* [WHAT THE EXERCISE ASKS]
So that nothing is lost, transcribe each line of the records exactly.

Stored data
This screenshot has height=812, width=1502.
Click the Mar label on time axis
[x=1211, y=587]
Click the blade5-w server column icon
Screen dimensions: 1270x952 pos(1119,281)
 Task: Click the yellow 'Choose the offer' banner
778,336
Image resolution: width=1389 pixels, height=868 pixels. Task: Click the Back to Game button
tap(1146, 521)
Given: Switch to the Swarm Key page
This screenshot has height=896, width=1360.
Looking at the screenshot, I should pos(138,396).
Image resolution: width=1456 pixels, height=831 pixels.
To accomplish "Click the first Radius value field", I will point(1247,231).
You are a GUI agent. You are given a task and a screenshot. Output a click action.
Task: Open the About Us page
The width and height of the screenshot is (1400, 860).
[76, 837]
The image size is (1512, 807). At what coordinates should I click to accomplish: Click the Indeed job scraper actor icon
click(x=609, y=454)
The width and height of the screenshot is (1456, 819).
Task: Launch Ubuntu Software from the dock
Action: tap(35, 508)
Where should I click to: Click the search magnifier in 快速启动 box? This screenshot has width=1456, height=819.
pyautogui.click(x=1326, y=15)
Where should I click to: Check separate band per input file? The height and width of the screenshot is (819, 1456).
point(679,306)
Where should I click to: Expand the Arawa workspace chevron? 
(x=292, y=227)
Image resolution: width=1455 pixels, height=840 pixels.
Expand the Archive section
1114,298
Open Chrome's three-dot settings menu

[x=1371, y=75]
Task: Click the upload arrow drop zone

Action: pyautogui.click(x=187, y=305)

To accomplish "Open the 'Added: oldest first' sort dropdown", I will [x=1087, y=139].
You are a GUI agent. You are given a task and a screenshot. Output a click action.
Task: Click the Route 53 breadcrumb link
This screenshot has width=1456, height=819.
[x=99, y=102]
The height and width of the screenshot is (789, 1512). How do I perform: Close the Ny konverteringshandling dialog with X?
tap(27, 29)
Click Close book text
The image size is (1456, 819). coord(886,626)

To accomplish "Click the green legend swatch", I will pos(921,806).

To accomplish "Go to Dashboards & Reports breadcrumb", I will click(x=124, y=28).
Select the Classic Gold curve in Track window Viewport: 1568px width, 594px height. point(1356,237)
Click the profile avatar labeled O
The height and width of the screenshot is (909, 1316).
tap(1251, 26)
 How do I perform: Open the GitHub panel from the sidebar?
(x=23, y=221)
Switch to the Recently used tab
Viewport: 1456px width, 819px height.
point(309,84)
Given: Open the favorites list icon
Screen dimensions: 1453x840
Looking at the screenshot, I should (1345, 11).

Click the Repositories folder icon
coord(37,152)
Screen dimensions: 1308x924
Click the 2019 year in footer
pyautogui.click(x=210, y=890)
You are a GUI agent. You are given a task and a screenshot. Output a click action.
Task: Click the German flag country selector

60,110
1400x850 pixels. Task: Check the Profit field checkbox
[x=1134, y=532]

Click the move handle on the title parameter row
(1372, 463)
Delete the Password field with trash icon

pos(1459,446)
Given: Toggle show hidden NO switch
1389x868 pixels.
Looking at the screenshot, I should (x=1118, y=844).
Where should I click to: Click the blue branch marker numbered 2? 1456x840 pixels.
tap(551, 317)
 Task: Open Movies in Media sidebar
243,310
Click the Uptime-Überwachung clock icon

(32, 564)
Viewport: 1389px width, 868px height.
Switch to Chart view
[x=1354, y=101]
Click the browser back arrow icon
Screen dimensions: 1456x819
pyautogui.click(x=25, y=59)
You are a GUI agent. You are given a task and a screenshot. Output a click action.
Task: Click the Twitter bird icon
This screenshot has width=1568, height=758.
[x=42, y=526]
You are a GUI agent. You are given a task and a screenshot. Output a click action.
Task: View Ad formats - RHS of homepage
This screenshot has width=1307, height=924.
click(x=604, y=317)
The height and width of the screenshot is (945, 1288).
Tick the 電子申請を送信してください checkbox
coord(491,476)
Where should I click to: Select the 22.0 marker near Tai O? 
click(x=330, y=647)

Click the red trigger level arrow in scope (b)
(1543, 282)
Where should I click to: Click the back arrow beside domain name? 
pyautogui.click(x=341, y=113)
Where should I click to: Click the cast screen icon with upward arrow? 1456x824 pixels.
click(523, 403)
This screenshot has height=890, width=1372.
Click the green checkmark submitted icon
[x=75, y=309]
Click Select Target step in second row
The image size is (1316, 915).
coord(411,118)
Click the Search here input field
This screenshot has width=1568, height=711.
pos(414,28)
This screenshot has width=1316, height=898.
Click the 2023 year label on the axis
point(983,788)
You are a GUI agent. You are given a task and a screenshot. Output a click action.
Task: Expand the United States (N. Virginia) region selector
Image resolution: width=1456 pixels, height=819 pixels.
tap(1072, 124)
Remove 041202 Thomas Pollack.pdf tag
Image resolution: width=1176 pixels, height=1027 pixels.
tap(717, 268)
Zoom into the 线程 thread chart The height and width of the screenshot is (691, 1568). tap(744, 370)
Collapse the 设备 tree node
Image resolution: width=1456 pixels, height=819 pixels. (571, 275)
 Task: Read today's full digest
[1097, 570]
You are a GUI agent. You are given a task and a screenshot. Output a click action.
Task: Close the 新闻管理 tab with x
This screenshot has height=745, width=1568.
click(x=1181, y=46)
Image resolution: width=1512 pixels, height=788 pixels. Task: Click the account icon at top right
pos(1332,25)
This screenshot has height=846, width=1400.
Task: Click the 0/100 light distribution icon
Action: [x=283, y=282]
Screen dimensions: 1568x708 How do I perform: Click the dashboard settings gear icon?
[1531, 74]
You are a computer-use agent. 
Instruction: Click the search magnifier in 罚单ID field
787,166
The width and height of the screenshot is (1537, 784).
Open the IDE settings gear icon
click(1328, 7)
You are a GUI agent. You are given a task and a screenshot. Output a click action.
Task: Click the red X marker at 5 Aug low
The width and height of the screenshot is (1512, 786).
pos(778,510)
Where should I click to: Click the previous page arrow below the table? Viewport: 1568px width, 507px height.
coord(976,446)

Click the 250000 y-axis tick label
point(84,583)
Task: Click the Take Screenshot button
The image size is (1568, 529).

* [EXERCISE SOLUTION]
This screenshot has height=812, width=1502.
Click the Mar label on time axis
[x=1211, y=587]
Click the blade5-w server column icon
Screen dimensions: 1270x952 pos(1119,281)
 Task: Click the yellow 'Choose the offer' banner
778,336
Image resolution: width=1389 pixels, height=868 pixels. Task: Click the Back to Game button
tap(1146, 521)
Given: Switch to the Swarm Key page
This screenshot has height=896, width=1360.
Looking at the screenshot, I should pos(138,396).
Image resolution: width=1456 pixels, height=831 pixels.
To accomplish "Click the first Radius value field", I will point(1247,231).
You are a GUI agent. You are given a task and a screenshot. Output a click action.
Task: Open the About Us page
The width and height of the screenshot is (1400, 860).
[76, 837]
The image size is (1512, 807). At what coordinates should I click to accomplish: Click the Indeed job scraper actor icon
click(x=609, y=454)
The width and height of the screenshot is (1456, 819).
Task: Launch Ubuntu Software from the dock
Action: tap(35, 508)
Where should I click to: Click the search magnifier in 快速启动 box? This screenshot has width=1456, height=819.
pyautogui.click(x=1326, y=15)
Where should I click to: Check separate band per input file? The height and width of the screenshot is (819, 1456).
point(679,306)
Where should I click to: Expand the Arawa workspace chevron? 
(x=292, y=227)
Image resolution: width=1455 pixels, height=840 pixels.
Expand the Archive section
1114,298
Open Chrome's three-dot settings menu

[x=1371, y=75]
Task: Click the upload arrow drop zone

Action: pyautogui.click(x=187, y=305)

To accomplish "Open the 'Added: oldest first' sort dropdown", I will [x=1087, y=139].
You are a GUI agent. You are given a task and a screenshot. Output a click action.
Task: Click the Route 53 breadcrumb link
This screenshot has width=1456, height=819.
[x=99, y=102]
The height and width of the screenshot is (789, 1512). How do I perform: Close the Ny konverteringshandling dialog with X?
tap(27, 29)
Click Close book text
The image size is (1456, 819). coord(886,626)

To accomplish "Click the green legend swatch", I will pos(921,806).

To accomplish "Go to Dashboards & Reports breadcrumb", I will click(x=124, y=28).
Select the Classic Gold curve in Track window Viewport: 1568px width, 594px height. point(1356,237)
Click the profile avatar labeled O
The height and width of the screenshot is (909, 1316).
tap(1251, 26)
 How do I perform: Open the GitHub panel from the sidebar?
(x=23, y=221)
Switch to the Recently used tab
Viewport: 1456px width, 819px height.
point(309,84)
Given: Open the favorites list icon
Screen dimensions: 1453x840
Looking at the screenshot, I should (1345, 11).

Click the Repositories folder icon
coord(37,152)
Screen dimensions: 1308x924
Click the 2019 year in footer
pyautogui.click(x=210, y=890)
You are a GUI agent. You are given a task and a screenshot. Output a click action.
Task: Click the German flag country selector

60,110
1400x850 pixels. Task: Check the Profit field checkbox
[x=1134, y=532]

Click the move handle on the title parameter row
(1372, 463)
Delete the Password field with trash icon

pos(1459,446)
Given: Toggle show hidden NO switch
1389x868 pixels.
Looking at the screenshot, I should (x=1118, y=844).
Where should I click to: Click the blue branch marker numbered 2? 1456x840 pixels.
tap(551, 317)
 Task: Open Movies in Media sidebar
243,310
Click the Uptime-Überwachung clock icon

(32, 564)
Viewport: 1389px width, 868px height.
Switch to Chart view
[x=1354, y=101]
Click the browser back arrow icon
Screen dimensions: 1456x819
pyautogui.click(x=25, y=59)
You are a GUI agent. You are given a task and a screenshot. Output a click action.
Task: Click the Twitter bird icon
This screenshot has width=1568, height=758.
[x=42, y=526]
You are a GUI agent. You are given a task and a screenshot. Output a click action.
Task: View Ad formats - RHS of homepage
This screenshot has width=1307, height=924.
click(x=604, y=317)
The height and width of the screenshot is (945, 1288).
Tick the 電子申請を送信してください checkbox
coord(491,476)
Where should I click to: Select the 22.0 marker near Tai O? 
click(x=330, y=647)

Click the red trigger level arrow in scope (b)
(1543, 282)
Where should I click to: Click the back arrow beside domain name? 
pyautogui.click(x=341, y=113)
Where should I click to: Click the cast screen icon with upward arrow? 1456x824 pixels.
click(523, 403)
This screenshot has height=890, width=1372.
Click the green checkmark submitted icon
[x=75, y=309]
Click Select Target step in second row
The image size is (1316, 915).
coord(411,118)
Click the Search here input field
This screenshot has width=1568, height=711.
pos(414,28)
This screenshot has width=1316, height=898.
Click the 2023 year label on the axis
point(983,788)
You are a GUI agent. You are given a task and a screenshot. Output a click action.
Task: Expand the United States (N. Virginia) region selector
Image resolution: width=1456 pixels, height=819 pixels.
tap(1072, 124)
Remove 041202 Thomas Pollack.pdf tag
Image resolution: width=1176 pixels, height=1027 pixels.
tap(717, 268)
Zoom into the 线程 thread chart The height and width of the screenshot is (691, 1568). tap(744, 370)
Collapse the 设备 tree node
Image resolution: width=1456 pixels, height=819 pixels. (571, 275)
 Task: Read today's full digest
[1097, 570]
You are a GUI agent. You are given a task and a screenshot. Output a click action.
Task: Close the 新闻管理 tab with x
This screenshot has height=745, width=1568.
click(x=1181, y=46)
Image resolution: width=1512 pixels, height=788 pixels. Task: Click the account icon at top right
pos(1332,25)
This screenshot has height=846, width=1400.
Task: Click the 0/100 light distribution icon
Action: [x=283, y=282]
Screen dimensions: 1568x708 How do I perform: Click the dashboard settings gear icon?
[1531, 74]
You are a computer-use agent. 
Instruction: Click the search magnifier in 罚单ID field
787,166
The width and height of the screenshot is (1537, 784).
Open the IDE settings gear icon
click(1328, 7)
You are a GUI agent. You are given a task and a screenshot. Output a click action.
Task: Click the red X marker at 5 Aug low
The width and height of the screenshot is (1512, 786).
pos(778,510)
Where should I click to: Click the previous page arrow below the table? Viewport: 1568px width, 507px height.
coord(976,446)

Click the 250000 y-axis tick label
point(84,583)
Task: Click the Take Screenshot button
The image size is (1568, 529).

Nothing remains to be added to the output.